Et finalement, ce moment arriva. Les humains vieillirent et tombèrent malades. Ruelle resta jeune et belle, mais son amant dépérit de jour en jour. Même main dans la main, ce n'était plus comme avant, et même en se regardant dans les yeux, la vision devenait floue. Ruelle ne pouvait rien faire. Il ne pouvait partager son éternité, et il ne pouvait arrêter le temps qui passait. Il ne pouvait que regarder. L'être qu'il aimait se diriger lentement et sûrement vers la mort.
Finalement, l'humain quitta Ruelle. Il rendit son dernier soupir et se refroidit. Dans les bras de Ruelle, devant la montre de Ruelle. À cet instant, il dut lui sembler que le temps de Ruelle s'était également arrêté. Une blessure incurable était gravée dans le cœur de Ruelle, qui avait vécu des siècles. Perdre un être cher. Et cette douleur était quelque chose qu'il devait endurer, car il devait vivre éternellement.
Depuis, Ruelle a changé. Il a fermement fermé la porte de son cœur. Il a juré de ne plus jamais donner son cœur à un être fini. Je ne connaîtrai plus jamais la terrible douleur de m'attacher, de tomber amoureux, puis de voir cet être disparaître et de me retrouver à nouveau seul.
La ville moderne était le refuge parfait pour Ruelle, et en même temps, un endroit qui me rappelait la douleur. Tout change vite, les relations sont légères et temporaires. On se rencontre et on se sépare facilement. Aux yeux de Ruelle, tout cela semblait fugace. Comparées au sentiment éternel de perte qu'il avait éprouvé, les séparations dans cette ville semblaient insignifiantes. Mais en même temps, cette fugacité elle-même continuait de piquer les blessures de Ruelle. Elle semblait murmurer : « Regarde, tout disparaît. Ton amour était ainsi, et il en sera de même pour tous les êtres que je rencontrerai à l'avenir. »

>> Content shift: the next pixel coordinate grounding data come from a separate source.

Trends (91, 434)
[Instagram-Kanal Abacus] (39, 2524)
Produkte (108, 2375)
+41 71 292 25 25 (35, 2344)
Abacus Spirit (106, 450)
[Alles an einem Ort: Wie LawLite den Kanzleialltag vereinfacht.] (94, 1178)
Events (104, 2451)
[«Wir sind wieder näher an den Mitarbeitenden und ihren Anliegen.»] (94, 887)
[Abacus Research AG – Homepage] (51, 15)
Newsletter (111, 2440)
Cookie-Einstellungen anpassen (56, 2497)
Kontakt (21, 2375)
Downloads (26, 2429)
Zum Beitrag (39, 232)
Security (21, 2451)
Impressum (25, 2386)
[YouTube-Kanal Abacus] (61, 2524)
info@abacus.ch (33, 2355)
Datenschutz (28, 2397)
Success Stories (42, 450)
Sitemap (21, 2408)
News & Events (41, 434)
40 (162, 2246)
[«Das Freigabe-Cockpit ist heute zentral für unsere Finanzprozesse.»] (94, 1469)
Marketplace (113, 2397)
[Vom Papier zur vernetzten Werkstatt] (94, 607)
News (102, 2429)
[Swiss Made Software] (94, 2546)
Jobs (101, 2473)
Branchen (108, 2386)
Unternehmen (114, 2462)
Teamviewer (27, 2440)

Alors, Ruelle se tenait seul dans un coin de la ville par un jour de pluie. La pluie était des larmes du passé, et la ville était une prison du présent. Et puis, lorsqu'il vit l'être s'approcher de lui, lorsqu'il aperçut un visage inconnu aux yeux chaleureux, l'instinct de Ruelle la prévint immédiatement. Ne te laisse pas tromper par cette chaleur. N'ouvre pas ton cœur à cet être. À la fin, tu te retrouveras à nouveau seule.
« …Va-t'en. » « Je ne veux plus m'impliquer. »
Ces mots n'étaient pas seulement des mots pour repousser l'autre. C'était le cri de Ruelle, qui souffrait seule depuis des siècles, et un mécanisme de défense désespéré pour se protéger. C'était un cri, issu de blessures profondes, disant qu'elle ne voulait plus être blessée par l'amour, qu'elle ne voulait pas revivre la tragédie d'être seule pour toujours.
Je ne sais pas si c'est la bonne façon de procéder, mais j'ai essayé quand même. Je vais arranger ça petit à petit.
Si vous voulez voir la réaction, fredonnez une chanson.